The paper is structured as follows: Following the introduction, Section 2 addresses the measurement methods and the discussion about existing decision-making criteria for classifying samples as acceptable (OK) or unacceptable (NOK) under the manufacturing conditions of an automotive sunroof system producer. It also describes the experiment and the proposed evaluation method. Section 3 provides a detailed description of DC motor design and the experimental procedure. Section 4 presents the experimental results. Section 5 focuses on the experimental modification of a selected NOK sample to minimize NVH characteristics based on the findings of prior analyses. Finally, Section 6 analyzes the measurement results of modified samples.

2. Experimental Methodology, TSA Method, Decision-Making Criteria

As part of the study, a group of two OK samples exhibiting acceptable NVH characteristics and two NOK samples classified as unacceptable in terms of NVH was analyzed, selected from a larger set of analyzed samples. The decision-making criteria for determining whether a sample is acceptable or not was based on both objective and subjective evaluations.

Objective evaluation involved analyzing outputs from Frequency Response Functions (FRFs) of acceleration or acoustic pressure, with defined permissible thresholds for acceleration and acoustic pressure values. Subjective evaluation was carried out by assessing audible noise, considering human perception.

Figure 1 compares the Welch PSD estimates of acceleration responses for selected OK and NOK samples. The most critical NVH frequency range is identified as 0–1000 Hz. It is evident that defining objective criteria for distinguishing OK and NOK samples based solely on PSD is challenging. Notably, in this case, the RMS value of the measured signal for the OK sample is approximately 10% higher than that of the NOK sample.

> **Exercise data**:
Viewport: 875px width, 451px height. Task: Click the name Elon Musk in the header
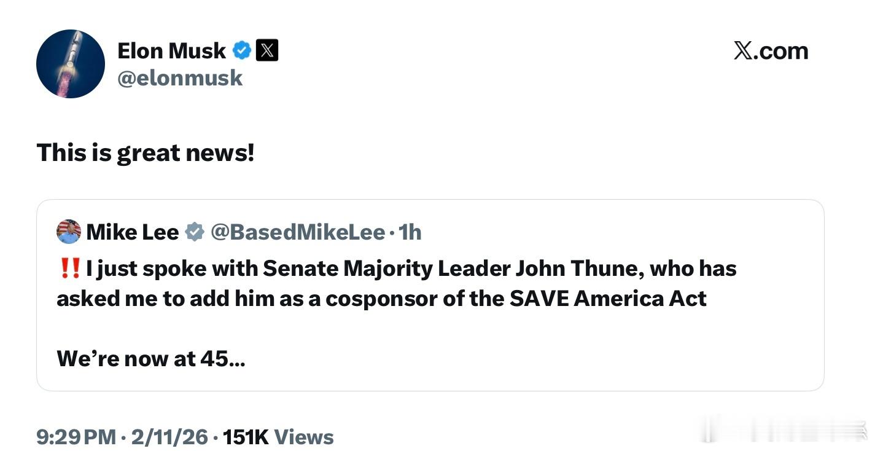tap(171, 50)
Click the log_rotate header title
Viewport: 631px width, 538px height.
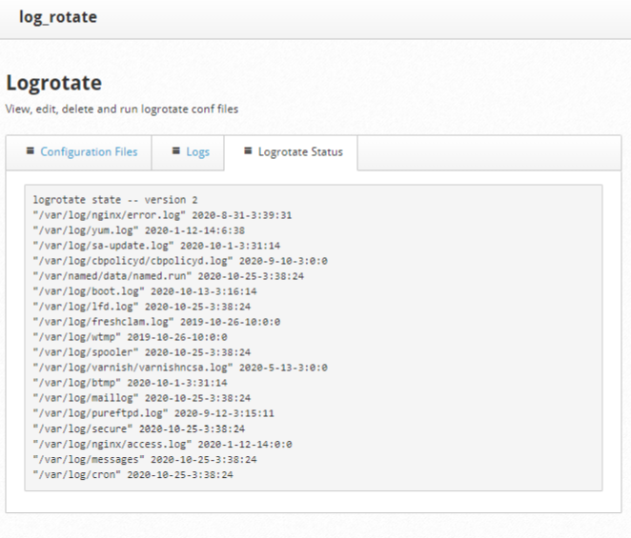click(x=58, y=17)

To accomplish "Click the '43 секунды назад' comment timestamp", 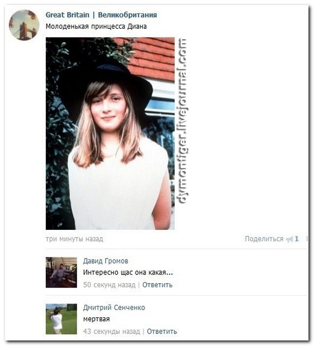I will (x=112, y=331).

> **Task brief**: Reproduce the passage of the sunroof motor NVH text that starts with "2. Experimental Methodology, TSA" and continues through "considering human perception.".

> **Result**:
2. Experimental Methodology, TSA Method, Decision-Making Criteria

As part of the study, a group of two OK samples exhibiting acceptable NVH characteristics and two NOK samples classified as unacceptable in terms of NVH was analyzed, selected from a larger set of analyzed samples. The decision-making criteria for determining whether a sample is acceptable or not was based on both objective and subjective evaluations.

Objective evaluation involved analyzing outputs from Frequency Response Functions (FRFs) of acceleration or acoustic pressure, with defined permissible thresholds for acceleration and acoustic pressure values. Subjective evaluation was carried out by assessing audible noise, considering human perception.